Carina Bratt
NA SALA cheia de vozes, eu sou a única
que não fala nada. Sou o silêncio. Em sua melhor forma de expressão eu sou o
silêncio. Todos falam, riem, opinam, e eu… eu apenas existo. Ou penso que
existo. Será que existo? Carrego nos olhos cansados um pedido de socorro que
ninguém lê, um grito forte que não atravessa o ar. Tipo assim, como se as
minhas palavras fossem feitas de fumaça: se desfazem antes de chegarem a
qualquer ouvido, ou melhor dito, de qualquer ouvido.

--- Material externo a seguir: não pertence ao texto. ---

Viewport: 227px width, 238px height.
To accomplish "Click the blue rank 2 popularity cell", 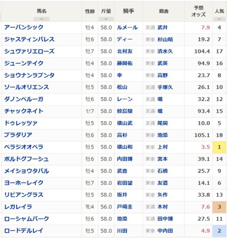I will point(219,231).
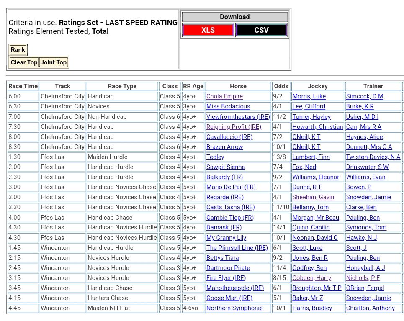Open Miss Bodacious horse page
Image resolution: width=404 pixels, height=321 pixels.
tap(228, 106)
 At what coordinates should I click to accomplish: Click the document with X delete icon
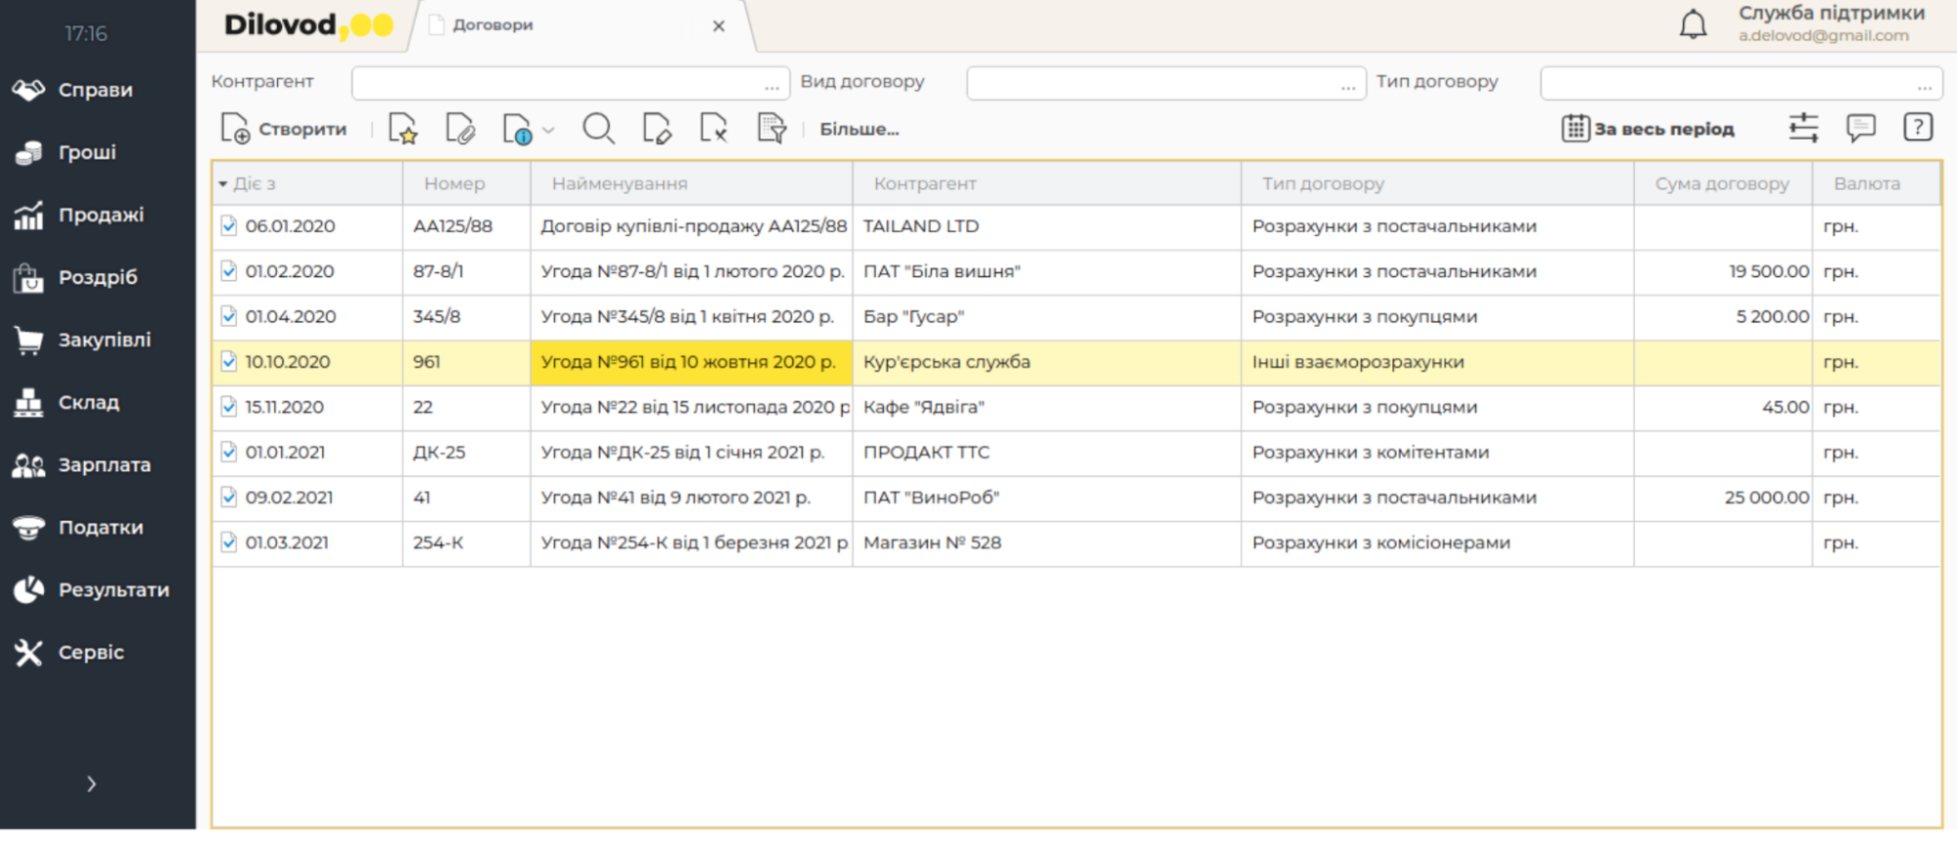714,129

O mundo ao meu redor me pede força, mas
não percebe o peso que me dobra. Eu sorrio para não incomodar, concordo para
não atrapalhar, finjo para não ser descoberta. Penso que estou morta por
dentro. E por fora também. É uma morte lenta, gradativa, pesada, chata,
pegajosa, Dentro de mim há um incêndio que ninguém vê, uma tempestade que
ninguém escuta, principalmente os que não tem os ouvidos grampeados no lugar
certo. Cada vez que tento falar, o eco que sai da minha garganta me devolve o
silêncio.
O socorro que peço não é barulhento. É
discreto, quase paralítico, usa um par de muletas invisíveis, uma tira nos
olhos tímida como uma lagartixa numa cadeira de rodas sem rodas, ou pior, como
quem pede desculpas por existir sem existir. Mas é um pedido urgente. É o tipo
de urgência urgentíssima que não aparece em sirenes, porém corrói devagar, come
pelas beiradas. É uma urgência cínica, vagabunda, prostituta. Parece aquela
idiota sentada no próprio rabo em frente ao STF, uma imbecilóide que desgasta,
como ferrugem grudada na alma dos boçais e ‘caraminguados’.
Talvez mais tarde, daqui a pouco, amanhã
no pior dos mundos, um dia, sei lá, alguém perceba o meu desconforto. Talvez
role um olhar mais atento ou uma alma caridosa descubra que o meu sorriso é uma
máscara mal costurada. Oxalá, ou oxacá, uma mão amiga se estenda antes que eu
me afunde de vez num mar de águas profundas. Até lá, sigo aqui: invisível,
inaudível, sigo devagar, quase parando, mas ainda viva e respirando. Não sei
por quanto tempo, mas viva. E como viva, eu vivo!